The others followed with equally turgid descriptions of their work, and although he took mental issue with a few things that were said, it wasn’t too hard to keep his peace through most of them, including even Victor Waldo’s rattling on inscrutably and at length about holistic and naturalistic paradigms that would reconstruct the nature-human dynamic of the postindustrial world.
But Donald Pinckney, speaking last, broke through his self-restraint when he dipped a toe into the treacherous waters of Darwinian theory.
“… and therefore demonstrate that hunting, properly regulated, positively impacts wildlife populations by preventing game from exceeding the carrying capacity of their habitat areas, thus serving as a valuable adjunct to the mechanisms of natural selection and the survival of the fittest.”
“Nggkk,” Gideon said.
To his dismay, this strangled, inadvertent squawk, wholly unintentional, dropped smack into a dead spot in the presentation and was heard clear around the room. Donald, with the faintest of frowns, glanced questioningly at him and prepared to continue reading, but Kozlov interceded.
“Mr. Skeleton Detective wants say something?”
No, Gideon didn’t want to say anything, but by now his professorly instincts were beyond his control. “Well, it’s only that Donald may have made a small… a very small but nonetheless important, um, misinterpretation of the way that natural selection works.”
Donald’s pale eyes glittered behind his glasses. “Oh?”
“The thing is,” Gideon said, as delicately as he could, “in nature, natural selection works by selectively eliminating the more vulnerable-those animals that are least ‘fit’ to survive in their current environment. By removing them from the gene pool, the stronger-or I guess I should say the better-adapted-animals are more likely to reproduce, to contribute their genes, and to thus keep the species genetically strong; that is, genetically well-adapted to their environment…”
Unnoticed by Gideon, a pursed-mouthed Donald slid silently back into his seat.
“Hunting by natural predators has the same result,” Gideon went on, well-launched now. “They’re most likely to catch and kill the weak, the old, the slow, the sick, and so on. But modern human hunters, with their intelligence and technology, are a kind of super-predator that’s never been seen on earth before. They kill the strongest and ablest animals, which of course means that the less ‘fit’ animals have a relatively greater opportunity to reproduce and pass on their genes.”
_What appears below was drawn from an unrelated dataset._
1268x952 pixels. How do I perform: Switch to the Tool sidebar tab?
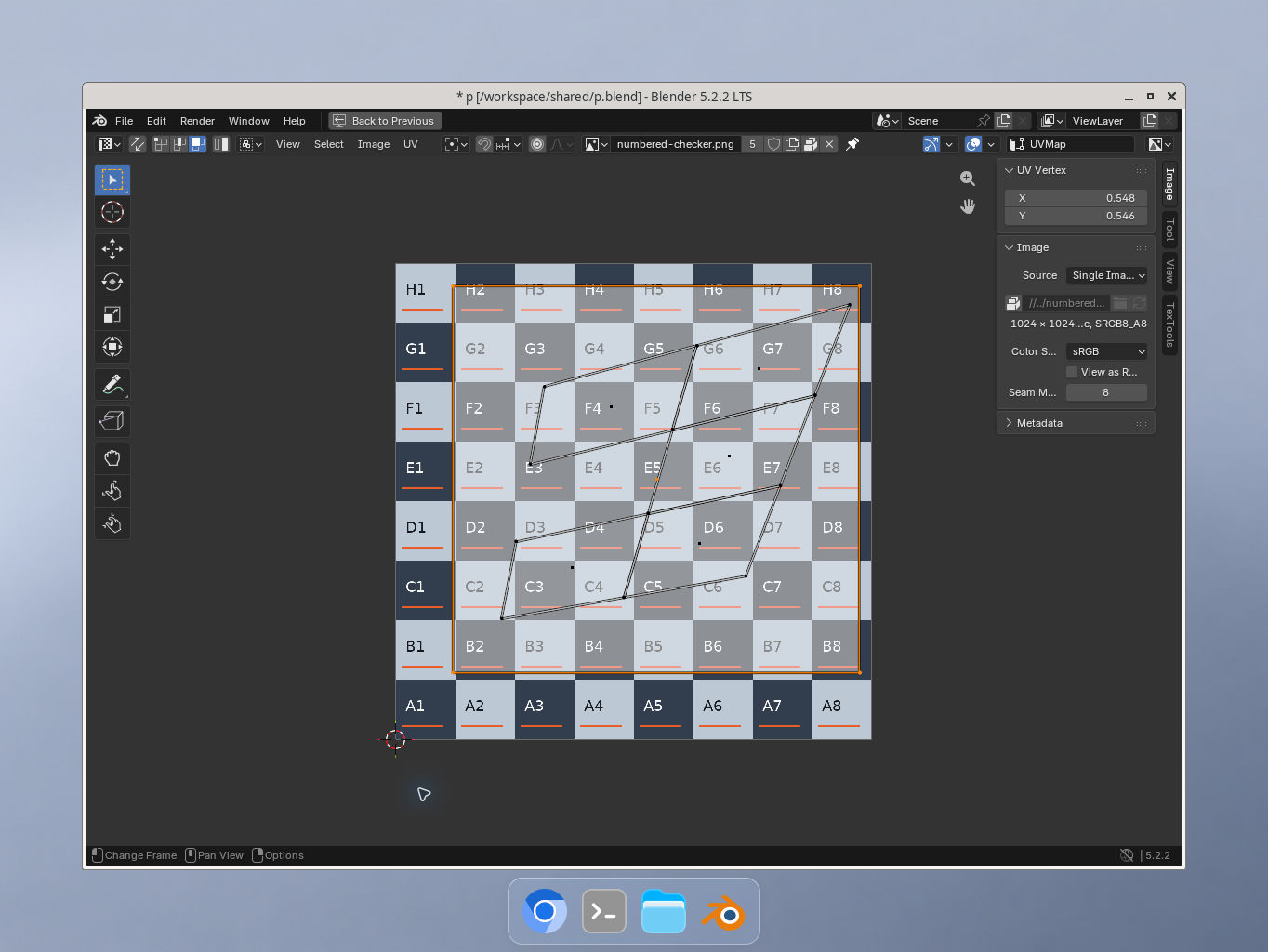pos(1170,228)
“Ha-ha, that’s exactly right,” a delighted Joey Dillard cried. From the looks of him, he had had more to drink than was good for him. “What it is, is, it’s evolution in reverse.”
“Well, no, I wouldn’t exactly say that. The idea that evolution can reverse itself, while it has a certain poetic appeal…”
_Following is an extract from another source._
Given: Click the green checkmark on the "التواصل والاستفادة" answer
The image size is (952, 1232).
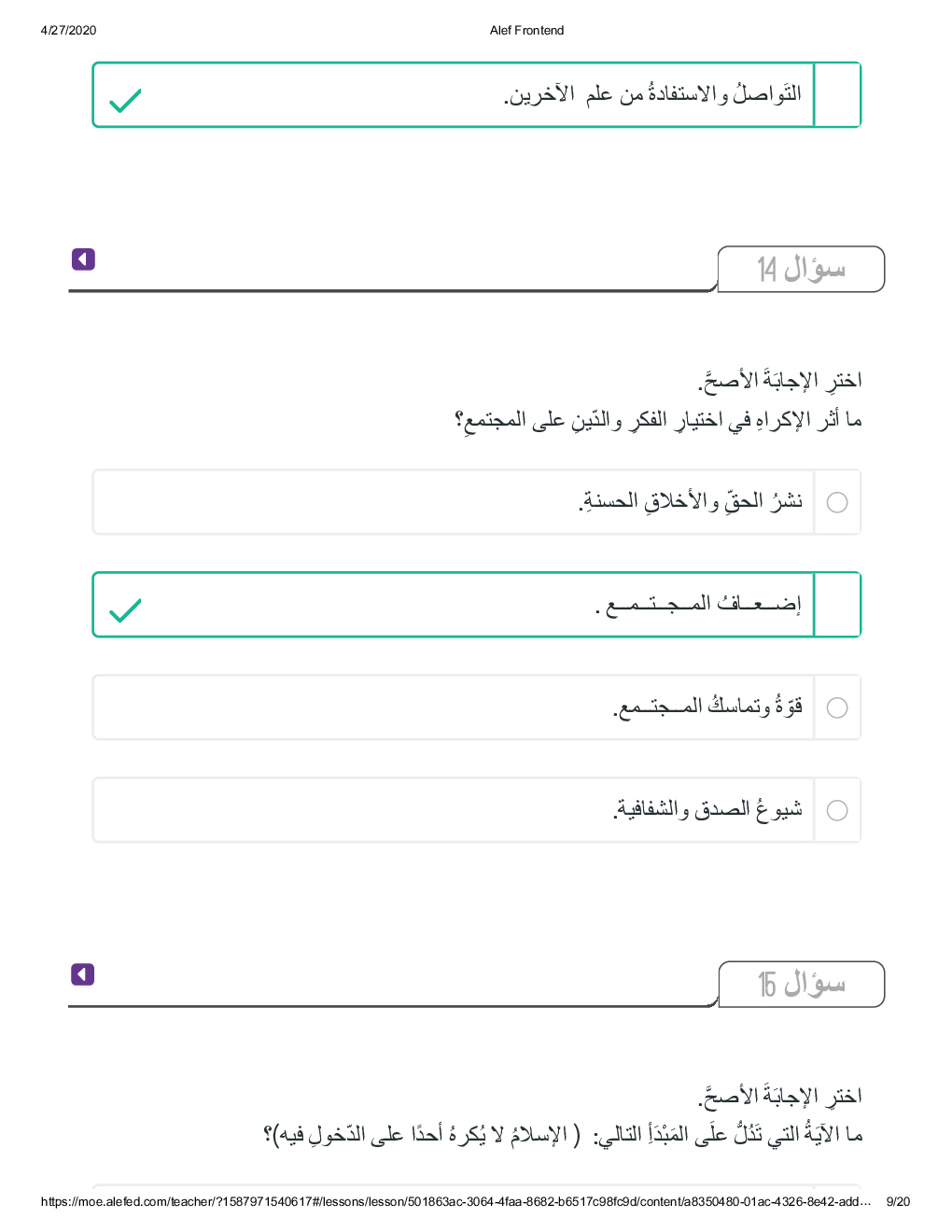Looking at the screenshot, I should pyautogui.click(x=125, y=100).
“I tried, I really did,” Gideon told Julie afterward, when they had come back outside to take a few turns around the ramparts, watching dusk turn to night as the sun dropped toward the sea beyond the Western Rocks, a jumble of offshore boulders that had been the end of many a seagoing vessel during winter storms, but in summer served mainly as a picturesque backdrop for the sunset-watchers who picnicked on Garrison Hill as the evening came on. Julie and Gideon could see several groups of them on the bluffs below the castle walls.
“Actually, I thought what you said was quite interesting,” Julie told him loyally. “I think everybody did. Honestly.”
“Not Pinckney.”
“No, not Donald,” Julie agreed. “But then he does tend to be a little touchy, a wee bit sensitive.”
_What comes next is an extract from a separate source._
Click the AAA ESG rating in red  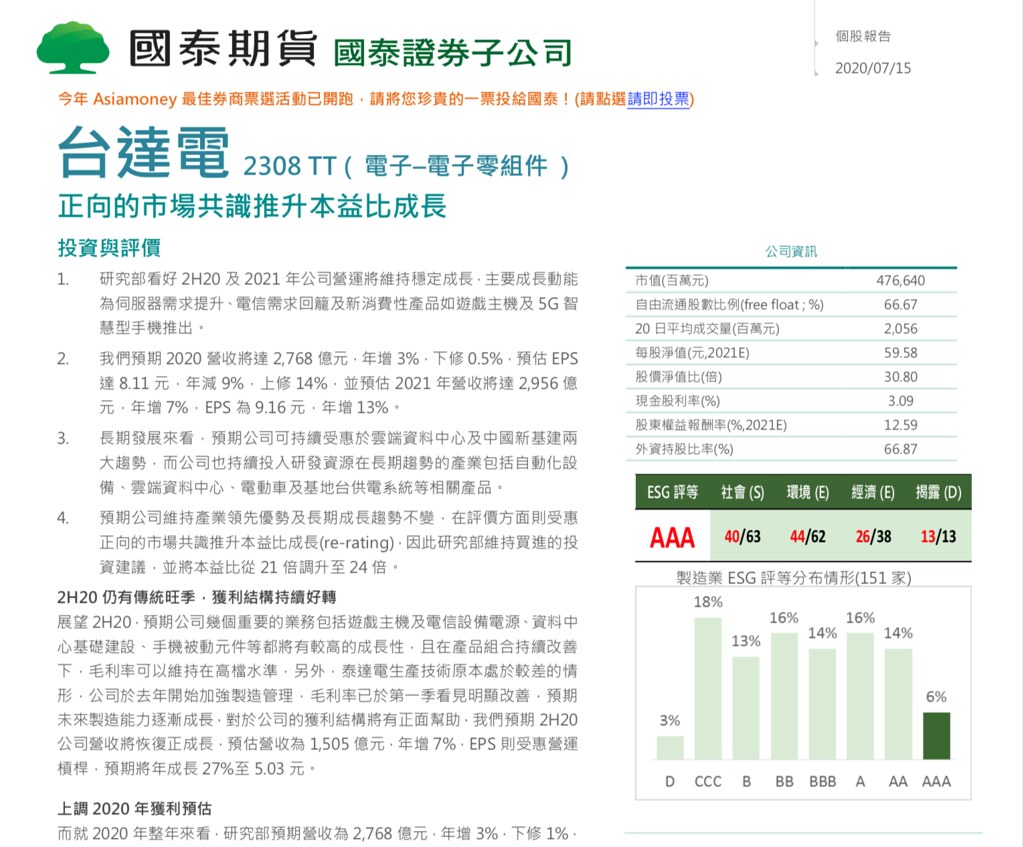pos(672,537)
With a predatory wife like Cheryl, Gideon thought, who wouldn’t be?
“So, what did you think of his wife?” Julie asked.
“Um… his wife?”
“Cheryl? The person sitting next to you? Certain parts of whom were more or less on top of you there for a while?”
“Oh, that Cheryl,” Gideon said, laughing. “I didn’t think you noticed.”
“I bet you noticed.”
“I did, but I hope you also observed that she didn’t get to first base with me. Why would she? I can do a whole lot better than Cheryl Pinckney.” He swung an arm around her shoulder, pulled her to him, and kissed her warmly. “Have I mentioned to you today that I’m in love with you?”